Working data.
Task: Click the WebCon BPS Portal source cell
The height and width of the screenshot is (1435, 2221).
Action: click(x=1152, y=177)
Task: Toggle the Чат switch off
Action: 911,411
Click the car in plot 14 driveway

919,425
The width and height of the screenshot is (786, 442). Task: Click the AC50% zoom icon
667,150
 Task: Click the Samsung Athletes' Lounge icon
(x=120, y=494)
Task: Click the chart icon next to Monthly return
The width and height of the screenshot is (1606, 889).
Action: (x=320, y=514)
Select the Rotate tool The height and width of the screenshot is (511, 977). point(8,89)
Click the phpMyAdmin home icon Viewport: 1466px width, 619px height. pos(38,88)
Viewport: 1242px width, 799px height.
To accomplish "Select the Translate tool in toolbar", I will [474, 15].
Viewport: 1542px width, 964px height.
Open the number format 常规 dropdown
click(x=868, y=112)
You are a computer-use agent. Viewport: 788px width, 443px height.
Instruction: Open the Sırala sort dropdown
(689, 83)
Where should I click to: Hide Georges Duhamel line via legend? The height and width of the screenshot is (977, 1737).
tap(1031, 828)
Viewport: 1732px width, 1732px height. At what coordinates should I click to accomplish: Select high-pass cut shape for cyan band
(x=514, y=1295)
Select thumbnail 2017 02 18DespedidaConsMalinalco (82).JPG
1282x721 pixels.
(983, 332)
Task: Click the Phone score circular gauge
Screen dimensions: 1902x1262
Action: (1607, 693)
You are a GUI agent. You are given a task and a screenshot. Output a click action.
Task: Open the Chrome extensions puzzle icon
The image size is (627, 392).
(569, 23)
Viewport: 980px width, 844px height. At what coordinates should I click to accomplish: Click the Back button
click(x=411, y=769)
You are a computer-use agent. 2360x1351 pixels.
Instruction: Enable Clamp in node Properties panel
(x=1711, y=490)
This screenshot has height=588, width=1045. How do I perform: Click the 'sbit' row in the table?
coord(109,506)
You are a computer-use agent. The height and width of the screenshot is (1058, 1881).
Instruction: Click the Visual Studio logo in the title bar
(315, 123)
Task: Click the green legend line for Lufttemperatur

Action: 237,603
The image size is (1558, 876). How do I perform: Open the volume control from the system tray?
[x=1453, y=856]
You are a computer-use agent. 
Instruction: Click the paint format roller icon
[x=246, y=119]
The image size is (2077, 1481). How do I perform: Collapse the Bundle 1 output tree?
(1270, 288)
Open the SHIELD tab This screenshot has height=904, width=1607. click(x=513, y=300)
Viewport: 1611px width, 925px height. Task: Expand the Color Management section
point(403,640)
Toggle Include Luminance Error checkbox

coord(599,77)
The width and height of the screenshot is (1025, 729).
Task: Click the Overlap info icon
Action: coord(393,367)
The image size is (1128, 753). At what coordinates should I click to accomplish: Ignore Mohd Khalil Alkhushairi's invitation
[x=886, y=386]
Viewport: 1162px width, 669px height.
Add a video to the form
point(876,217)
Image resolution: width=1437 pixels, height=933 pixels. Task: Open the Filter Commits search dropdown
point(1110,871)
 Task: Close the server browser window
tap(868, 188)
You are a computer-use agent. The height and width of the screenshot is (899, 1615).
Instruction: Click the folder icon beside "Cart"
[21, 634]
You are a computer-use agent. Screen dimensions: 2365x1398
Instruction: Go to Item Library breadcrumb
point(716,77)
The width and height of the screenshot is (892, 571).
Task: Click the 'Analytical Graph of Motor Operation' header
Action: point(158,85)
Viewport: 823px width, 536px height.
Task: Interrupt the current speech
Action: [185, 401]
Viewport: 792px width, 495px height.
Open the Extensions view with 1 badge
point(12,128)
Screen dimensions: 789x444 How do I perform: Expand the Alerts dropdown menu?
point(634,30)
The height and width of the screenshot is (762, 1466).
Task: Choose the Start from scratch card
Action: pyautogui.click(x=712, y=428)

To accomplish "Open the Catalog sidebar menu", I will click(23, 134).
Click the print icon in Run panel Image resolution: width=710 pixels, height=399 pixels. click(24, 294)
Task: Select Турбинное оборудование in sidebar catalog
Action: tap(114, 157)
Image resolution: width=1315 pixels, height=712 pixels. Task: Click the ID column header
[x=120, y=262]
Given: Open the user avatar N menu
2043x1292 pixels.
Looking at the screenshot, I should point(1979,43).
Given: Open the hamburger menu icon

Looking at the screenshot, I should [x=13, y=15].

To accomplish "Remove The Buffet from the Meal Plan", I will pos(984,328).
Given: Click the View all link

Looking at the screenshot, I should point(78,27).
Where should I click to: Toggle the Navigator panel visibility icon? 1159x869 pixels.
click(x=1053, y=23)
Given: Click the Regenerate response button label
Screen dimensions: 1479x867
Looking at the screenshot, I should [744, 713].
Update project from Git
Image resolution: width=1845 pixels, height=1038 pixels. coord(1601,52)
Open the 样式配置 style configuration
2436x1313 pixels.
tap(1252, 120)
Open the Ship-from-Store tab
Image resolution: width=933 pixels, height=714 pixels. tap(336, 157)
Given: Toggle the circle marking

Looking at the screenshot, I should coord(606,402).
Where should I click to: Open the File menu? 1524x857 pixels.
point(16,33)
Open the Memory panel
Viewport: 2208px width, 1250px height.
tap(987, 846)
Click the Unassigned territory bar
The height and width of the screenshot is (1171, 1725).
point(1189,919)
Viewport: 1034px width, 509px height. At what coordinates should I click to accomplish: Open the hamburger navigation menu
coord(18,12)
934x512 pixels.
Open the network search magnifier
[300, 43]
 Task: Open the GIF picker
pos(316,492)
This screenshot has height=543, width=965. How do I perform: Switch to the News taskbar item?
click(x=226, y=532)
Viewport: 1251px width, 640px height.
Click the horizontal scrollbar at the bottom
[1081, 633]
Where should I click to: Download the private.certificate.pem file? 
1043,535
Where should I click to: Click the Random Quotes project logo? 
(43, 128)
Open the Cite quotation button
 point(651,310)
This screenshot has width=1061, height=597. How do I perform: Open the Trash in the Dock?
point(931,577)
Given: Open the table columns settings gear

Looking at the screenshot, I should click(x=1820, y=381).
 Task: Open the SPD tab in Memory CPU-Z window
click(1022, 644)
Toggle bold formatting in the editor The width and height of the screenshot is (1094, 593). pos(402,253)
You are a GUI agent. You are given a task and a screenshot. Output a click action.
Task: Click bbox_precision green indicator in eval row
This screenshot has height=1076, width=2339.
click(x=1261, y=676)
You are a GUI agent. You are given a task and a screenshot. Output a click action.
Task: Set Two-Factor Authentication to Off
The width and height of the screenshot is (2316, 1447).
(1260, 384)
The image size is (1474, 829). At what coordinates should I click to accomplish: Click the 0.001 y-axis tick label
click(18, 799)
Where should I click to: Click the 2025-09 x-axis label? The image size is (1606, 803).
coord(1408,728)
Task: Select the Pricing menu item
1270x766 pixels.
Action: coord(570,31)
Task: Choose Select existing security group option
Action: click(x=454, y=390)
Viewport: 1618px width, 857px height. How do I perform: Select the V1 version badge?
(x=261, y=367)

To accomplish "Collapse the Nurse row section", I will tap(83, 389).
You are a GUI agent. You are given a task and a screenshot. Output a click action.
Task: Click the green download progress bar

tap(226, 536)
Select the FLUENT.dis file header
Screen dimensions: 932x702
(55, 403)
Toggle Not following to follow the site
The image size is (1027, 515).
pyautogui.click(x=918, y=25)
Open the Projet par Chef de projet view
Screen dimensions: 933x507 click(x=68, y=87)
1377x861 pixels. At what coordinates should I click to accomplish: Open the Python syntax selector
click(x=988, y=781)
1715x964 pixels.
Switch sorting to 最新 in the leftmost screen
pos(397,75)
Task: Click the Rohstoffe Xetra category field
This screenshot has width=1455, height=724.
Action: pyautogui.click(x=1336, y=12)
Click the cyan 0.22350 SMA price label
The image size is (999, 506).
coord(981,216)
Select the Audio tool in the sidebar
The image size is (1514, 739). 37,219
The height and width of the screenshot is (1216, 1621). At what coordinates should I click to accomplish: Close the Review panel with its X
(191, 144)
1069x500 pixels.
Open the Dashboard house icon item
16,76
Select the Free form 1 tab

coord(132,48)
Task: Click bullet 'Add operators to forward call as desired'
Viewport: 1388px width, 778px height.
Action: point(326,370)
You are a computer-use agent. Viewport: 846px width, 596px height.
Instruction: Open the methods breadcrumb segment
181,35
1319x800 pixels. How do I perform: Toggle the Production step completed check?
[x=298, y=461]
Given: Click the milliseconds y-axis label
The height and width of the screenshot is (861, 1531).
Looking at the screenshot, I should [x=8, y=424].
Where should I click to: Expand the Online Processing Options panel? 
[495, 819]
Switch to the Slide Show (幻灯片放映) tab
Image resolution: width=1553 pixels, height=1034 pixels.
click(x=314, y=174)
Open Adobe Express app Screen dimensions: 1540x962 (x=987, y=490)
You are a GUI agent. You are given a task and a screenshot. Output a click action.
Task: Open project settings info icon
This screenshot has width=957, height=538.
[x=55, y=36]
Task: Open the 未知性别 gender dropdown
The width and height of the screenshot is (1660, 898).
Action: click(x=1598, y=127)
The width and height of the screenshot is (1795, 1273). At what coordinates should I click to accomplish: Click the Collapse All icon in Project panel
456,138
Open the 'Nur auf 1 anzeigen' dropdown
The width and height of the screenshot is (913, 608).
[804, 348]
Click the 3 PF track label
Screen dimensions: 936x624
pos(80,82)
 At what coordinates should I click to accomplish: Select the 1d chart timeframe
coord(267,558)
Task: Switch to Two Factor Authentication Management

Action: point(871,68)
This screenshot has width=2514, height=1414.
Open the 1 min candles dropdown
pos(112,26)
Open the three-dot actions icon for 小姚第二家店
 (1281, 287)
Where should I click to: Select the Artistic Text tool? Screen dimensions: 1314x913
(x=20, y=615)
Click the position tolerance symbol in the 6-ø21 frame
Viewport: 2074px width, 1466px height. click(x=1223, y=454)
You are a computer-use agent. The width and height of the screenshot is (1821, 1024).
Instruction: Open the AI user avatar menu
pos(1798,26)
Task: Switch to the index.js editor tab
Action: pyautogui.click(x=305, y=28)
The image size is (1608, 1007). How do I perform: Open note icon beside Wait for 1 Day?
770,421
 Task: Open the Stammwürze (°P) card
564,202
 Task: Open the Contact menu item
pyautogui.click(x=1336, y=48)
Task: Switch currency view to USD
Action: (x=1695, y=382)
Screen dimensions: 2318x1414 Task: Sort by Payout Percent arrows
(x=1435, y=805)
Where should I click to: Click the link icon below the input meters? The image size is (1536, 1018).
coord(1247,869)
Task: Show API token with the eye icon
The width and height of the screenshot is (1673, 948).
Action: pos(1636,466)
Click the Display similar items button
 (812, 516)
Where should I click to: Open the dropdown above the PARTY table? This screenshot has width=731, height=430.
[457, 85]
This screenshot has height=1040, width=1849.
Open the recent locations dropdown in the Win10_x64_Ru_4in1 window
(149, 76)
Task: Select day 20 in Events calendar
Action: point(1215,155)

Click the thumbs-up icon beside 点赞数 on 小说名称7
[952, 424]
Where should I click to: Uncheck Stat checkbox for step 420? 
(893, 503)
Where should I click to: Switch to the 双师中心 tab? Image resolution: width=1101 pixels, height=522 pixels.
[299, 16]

Task goal.
Everything from the line containing "Task: Open the Contact menu item" to the last line of the material above must be copied exactly, and only that.

Answer to this task.
 Task: Open the Contact menu item
pyautogui.click(x=1336, y=48)
Task: Switch currency view to USD
Action: (x=1695, y=382)
Screen dimensions: 2318x1414 Task: Sort by Payout Percent arrows
(x=1435, y=805)
Where should I click to: Click the link icon below the input meters? The image size is (1536, 1018).
coord(1247,869)
Task: Show API token with the eye icon
The width and height of the screenshot is (1673, 948).
Action: pos(1636,466)
Click the Display similar items button
 (812, 516)
Where should I click to: Open the dropdown above the PARTY table? This screenshot has width=731, height=430.
[457, 85]
This screenshot has height=1040, width=1849.
Open the recent locations dropdown in the Win10_x64_Ru_4in1 window
(149, 76)
Task: Select day 20 in Events calendar
Action: point(1215,155)

Click the thumbs-up icon beside 点赞数 on 小说名称7
[952, 424]
Where should I click to: Uncheck Stat checkbox for step 420? 
(893, 503)
Where should I click to: Switch to the 双师中心 tab? Image resolution: width=1101 pixels, height=522 pixels.
[299, 16]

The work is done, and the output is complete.